Quiosque Santa Camarão, Ovar |
O que a Cidade mais deteriora no homem é a Inteligência, porque ou lha arregimenta dentro da banalidade ou lha empurra para a extravagância.
Eça de Queirós
As cidades são ecossistemas vivos em constante mutação. Evoluem, adaptam-se, crescem, e transformam-se. Adequam-se às necessidades da sua população, e da tecnologia que a sustenta. Moldam a geografia dos seus arredores, e convivem em simbiose com a caótica azáfama do dia-a-dia.
Contudo, este desenvolvimento nem sempre é sinónimo de melhoria. Como acontece com a própria Natureza, também a evolução urbana está repleta de exemplos de tentativas falhadas, de projectos inacabados, de ramos extintos, e de mutações erráticas que provaram ser fatais.
Ao longo da nossa vida, assistimos a diversas mudanças em edifícios e locais que, em tempos, nos pareciam constantes, imutáveis, e eternos. A escola que fechou, o parque infantil que deu lugar a um grupo de condomínios, ou a praça que em tempos verdejante, agora não passa de um largo cinzento.
Para mim, um desses locais é um velho quiosque de madeira que há muito deixou de existir. Lembro-me dos finais de tarde de Primavera com o Sol a brilhar nos raios das rodas da minha bicicleta. Rasgos de calor que envolviam os nossos pés, cansados de um longo dia passado na escola.
Passava por aquele quiosque todos os dias. Sempre à distância, fora o ocasional impulso de comprar cromos, guloseimas, ou se alguma colecção me aliciasse a curiosidade. Mesmo assim, ainda era um dos seus clientes mais assíduos.
As suas janelas não precisavam de estar abertas, o simples facto da sua fundação permanecer ali, dava outra alma àquela praça. Era também ele parte da personalidade daquele local. Um ícone constante do caminho que todos os dias fazia entre a minha casa e a escola.
Infelizmente, também ele foi vítima do tempo. A desculpa podia ser a do costume. Ter um quiosque é um negócio arriscado e muito pouco lucrativo, não seria estranho para ninguém que este acabasse por fechar. Contudo, não foi este o motivo que ditou a sua extinção, mas sim a construção de uma estátua.
Diz-se que é uma espécie de estátua.
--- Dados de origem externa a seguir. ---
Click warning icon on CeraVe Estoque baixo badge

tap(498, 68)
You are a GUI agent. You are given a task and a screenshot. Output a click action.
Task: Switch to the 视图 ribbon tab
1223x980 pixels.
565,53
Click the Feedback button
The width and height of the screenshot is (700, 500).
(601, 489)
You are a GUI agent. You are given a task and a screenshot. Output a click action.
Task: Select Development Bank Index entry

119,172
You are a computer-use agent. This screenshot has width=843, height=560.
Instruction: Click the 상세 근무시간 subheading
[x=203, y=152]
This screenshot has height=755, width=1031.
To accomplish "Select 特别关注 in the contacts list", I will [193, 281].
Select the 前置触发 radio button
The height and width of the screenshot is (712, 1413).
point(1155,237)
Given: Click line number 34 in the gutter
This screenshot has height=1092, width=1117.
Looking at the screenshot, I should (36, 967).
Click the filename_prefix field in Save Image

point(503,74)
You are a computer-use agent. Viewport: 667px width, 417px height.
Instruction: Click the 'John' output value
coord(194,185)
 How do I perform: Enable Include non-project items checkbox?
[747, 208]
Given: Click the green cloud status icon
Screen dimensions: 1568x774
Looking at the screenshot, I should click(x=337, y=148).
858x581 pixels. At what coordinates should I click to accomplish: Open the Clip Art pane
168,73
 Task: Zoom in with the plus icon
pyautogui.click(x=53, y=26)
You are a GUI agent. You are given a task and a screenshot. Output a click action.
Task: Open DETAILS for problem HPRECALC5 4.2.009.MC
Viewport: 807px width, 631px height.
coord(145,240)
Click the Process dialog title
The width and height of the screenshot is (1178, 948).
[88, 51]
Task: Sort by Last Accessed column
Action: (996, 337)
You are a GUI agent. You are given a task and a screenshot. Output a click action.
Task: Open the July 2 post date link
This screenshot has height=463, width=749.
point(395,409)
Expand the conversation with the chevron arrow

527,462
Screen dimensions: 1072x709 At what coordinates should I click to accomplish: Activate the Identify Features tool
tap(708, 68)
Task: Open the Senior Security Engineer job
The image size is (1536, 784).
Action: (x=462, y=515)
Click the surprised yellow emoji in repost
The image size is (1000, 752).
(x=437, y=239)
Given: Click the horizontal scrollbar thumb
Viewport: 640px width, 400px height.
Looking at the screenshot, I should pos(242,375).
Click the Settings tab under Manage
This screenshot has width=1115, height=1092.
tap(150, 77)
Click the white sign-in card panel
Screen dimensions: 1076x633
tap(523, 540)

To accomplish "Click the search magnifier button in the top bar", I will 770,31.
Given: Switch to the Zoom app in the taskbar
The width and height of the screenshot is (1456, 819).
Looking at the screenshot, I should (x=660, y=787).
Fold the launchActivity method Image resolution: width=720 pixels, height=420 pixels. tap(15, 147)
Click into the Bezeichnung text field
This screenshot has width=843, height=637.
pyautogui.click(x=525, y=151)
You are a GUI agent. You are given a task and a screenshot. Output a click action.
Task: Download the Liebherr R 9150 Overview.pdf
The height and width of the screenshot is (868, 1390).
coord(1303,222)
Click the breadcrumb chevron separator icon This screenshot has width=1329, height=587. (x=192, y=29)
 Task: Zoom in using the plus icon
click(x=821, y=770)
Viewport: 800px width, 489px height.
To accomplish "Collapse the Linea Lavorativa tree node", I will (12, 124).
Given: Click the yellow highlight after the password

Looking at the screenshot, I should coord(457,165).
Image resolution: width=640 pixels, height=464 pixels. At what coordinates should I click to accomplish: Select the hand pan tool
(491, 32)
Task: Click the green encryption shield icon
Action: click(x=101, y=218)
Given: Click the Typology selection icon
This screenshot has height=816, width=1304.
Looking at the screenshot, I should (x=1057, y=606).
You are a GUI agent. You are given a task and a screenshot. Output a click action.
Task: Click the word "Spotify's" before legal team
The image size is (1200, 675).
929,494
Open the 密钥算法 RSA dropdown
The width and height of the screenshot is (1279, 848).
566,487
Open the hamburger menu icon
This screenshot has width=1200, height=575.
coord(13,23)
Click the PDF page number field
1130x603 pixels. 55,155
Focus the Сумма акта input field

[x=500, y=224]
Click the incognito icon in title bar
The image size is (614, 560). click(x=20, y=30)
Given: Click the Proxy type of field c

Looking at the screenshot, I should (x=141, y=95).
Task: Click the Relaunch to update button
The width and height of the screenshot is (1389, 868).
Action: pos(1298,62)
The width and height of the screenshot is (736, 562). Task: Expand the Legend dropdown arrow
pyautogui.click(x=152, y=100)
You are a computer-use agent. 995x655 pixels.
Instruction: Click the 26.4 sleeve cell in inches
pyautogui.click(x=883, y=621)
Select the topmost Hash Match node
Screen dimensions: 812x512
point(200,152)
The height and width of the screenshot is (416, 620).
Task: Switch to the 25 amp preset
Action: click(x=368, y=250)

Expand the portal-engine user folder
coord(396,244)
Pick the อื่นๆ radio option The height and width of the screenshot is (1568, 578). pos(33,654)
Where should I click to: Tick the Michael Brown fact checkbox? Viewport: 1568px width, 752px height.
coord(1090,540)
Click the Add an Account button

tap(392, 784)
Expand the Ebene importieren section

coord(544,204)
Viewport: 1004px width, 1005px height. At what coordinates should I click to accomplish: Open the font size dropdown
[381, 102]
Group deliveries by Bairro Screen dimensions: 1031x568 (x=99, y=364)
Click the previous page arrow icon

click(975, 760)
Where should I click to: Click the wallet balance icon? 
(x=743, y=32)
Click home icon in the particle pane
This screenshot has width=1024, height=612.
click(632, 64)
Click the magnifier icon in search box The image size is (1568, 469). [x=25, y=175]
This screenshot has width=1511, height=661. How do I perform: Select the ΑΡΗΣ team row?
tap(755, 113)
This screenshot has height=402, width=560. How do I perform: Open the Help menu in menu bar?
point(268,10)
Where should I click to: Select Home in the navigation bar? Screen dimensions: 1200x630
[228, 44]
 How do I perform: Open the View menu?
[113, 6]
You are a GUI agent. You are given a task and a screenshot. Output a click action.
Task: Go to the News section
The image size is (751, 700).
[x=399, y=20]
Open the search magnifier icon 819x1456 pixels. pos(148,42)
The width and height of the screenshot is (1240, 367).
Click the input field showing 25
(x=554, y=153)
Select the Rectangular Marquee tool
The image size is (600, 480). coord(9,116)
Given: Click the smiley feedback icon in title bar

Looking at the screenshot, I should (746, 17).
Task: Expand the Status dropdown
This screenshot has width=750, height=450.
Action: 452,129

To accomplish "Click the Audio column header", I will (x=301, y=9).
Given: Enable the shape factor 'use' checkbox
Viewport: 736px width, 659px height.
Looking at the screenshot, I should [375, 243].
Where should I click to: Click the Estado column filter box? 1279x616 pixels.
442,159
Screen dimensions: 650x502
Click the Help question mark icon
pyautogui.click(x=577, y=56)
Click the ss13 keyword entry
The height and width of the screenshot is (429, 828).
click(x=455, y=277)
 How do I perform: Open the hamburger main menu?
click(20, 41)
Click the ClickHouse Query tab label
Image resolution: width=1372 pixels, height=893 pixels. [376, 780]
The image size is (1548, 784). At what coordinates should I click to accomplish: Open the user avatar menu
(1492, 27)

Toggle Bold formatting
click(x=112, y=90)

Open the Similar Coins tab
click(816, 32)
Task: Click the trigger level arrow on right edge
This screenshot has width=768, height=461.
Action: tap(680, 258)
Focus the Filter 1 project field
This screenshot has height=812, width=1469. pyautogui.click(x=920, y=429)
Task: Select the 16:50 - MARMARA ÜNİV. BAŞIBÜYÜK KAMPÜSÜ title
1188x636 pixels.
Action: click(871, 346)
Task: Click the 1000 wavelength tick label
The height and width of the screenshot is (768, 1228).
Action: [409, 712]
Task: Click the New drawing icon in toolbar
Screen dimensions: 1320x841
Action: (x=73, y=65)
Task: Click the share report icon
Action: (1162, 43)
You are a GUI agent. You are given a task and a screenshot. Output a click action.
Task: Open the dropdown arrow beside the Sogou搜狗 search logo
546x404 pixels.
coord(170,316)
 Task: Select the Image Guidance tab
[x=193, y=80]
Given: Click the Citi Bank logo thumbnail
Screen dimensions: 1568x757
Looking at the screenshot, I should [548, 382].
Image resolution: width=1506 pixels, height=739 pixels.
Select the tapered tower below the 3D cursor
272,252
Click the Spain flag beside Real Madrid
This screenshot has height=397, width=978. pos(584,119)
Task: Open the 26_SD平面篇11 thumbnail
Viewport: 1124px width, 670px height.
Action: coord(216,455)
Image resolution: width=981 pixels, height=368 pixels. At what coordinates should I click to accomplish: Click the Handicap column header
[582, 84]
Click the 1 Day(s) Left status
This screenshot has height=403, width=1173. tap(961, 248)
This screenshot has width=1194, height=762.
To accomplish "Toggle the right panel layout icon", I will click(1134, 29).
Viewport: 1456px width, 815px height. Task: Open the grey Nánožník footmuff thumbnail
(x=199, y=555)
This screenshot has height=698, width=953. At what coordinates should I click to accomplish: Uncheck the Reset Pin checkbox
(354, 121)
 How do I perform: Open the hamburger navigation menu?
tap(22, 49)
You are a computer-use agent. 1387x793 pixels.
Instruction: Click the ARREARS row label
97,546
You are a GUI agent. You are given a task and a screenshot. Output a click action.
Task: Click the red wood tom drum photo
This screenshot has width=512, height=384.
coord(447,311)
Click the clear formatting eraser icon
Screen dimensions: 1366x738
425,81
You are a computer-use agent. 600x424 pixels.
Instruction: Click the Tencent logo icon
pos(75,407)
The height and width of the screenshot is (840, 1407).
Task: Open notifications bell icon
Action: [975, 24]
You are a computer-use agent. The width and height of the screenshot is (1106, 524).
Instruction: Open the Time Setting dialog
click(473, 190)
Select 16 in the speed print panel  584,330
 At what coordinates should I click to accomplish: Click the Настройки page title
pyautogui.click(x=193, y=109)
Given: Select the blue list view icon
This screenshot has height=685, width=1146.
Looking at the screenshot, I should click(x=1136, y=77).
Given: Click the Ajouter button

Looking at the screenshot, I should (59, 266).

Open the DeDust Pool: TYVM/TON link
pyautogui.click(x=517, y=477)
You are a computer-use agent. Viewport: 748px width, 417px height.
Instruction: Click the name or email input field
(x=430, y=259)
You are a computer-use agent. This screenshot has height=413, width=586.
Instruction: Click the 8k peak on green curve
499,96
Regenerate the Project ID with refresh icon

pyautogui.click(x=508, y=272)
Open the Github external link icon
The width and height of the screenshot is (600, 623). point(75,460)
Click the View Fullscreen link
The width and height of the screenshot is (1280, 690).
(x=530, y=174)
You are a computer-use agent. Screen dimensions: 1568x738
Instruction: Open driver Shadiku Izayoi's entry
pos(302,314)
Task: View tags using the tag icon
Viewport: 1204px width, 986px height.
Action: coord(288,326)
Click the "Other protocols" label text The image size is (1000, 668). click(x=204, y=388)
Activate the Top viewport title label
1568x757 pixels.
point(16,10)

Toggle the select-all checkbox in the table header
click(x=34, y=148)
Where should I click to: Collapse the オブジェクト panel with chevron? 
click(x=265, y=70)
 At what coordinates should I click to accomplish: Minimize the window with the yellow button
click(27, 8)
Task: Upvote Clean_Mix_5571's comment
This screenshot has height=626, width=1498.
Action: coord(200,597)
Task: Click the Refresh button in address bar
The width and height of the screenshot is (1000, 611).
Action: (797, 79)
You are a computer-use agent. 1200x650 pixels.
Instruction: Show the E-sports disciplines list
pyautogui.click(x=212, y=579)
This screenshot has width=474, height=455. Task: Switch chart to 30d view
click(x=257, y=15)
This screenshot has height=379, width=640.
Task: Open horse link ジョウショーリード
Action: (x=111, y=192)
Na verdade, não passa de um mural dedicado a um pugilista em tempos com fama mundial, que, por acaso, vivia naquela mesma praça. O quiosque foi demolido para dar lugar a essa obra, que peca por ser feia, pela sua degradação, e por não se enquadrar com o espaço que a envolve.
Aquela praça que em tempos era visitada por pessoas desejosas de comprar o seu jornal, é agora um espaço esquecido. Uma cápsula do tempo, em perpétua deterioração. Do quiosque apenas restam algumas marcas na calçada. Fora a dita estátua, apenas um velho crucifixo e o esqueleto de uma cabine telefónica decoram o local, rodeado por árvores e alguns lugares de estacionamento.
Sempre que por lá passo, deixo-me envolver por um profundo sentimento de saudade, e de raiva pela falta de visão que tiveram. Ainda havia espaço para manterem lá o quiosque. Este podia ter sido transformado numa esplanada. A praça podia ainda hoje respirar com vida.
Em vez disso, ela é agora um espaço desolado, esquecido, uma sombra daquilo que já foi.
A evolução das cidades traz com ela muitas coisas positivas. Escolas, hospitais, parques urbanos, centros culturais, melhores acessos, e novos espaços de convívio, e de recriação. Contudo, o crescimento urbano não pode esquecer a identidade dos locais. Deve sim, ser feito com estratégias de reabilitação e com objectivos que possibilitem dar uma nova vida ao local.
Como esta, há muitas praças iguais. Não deixem que estas se percam nas memórias dos seus habitantes, dêem-lhe cor, animem-nas, inovem e enriqueçam-nas. Nas ruínas de um quiosque perdido, construam novas recordações.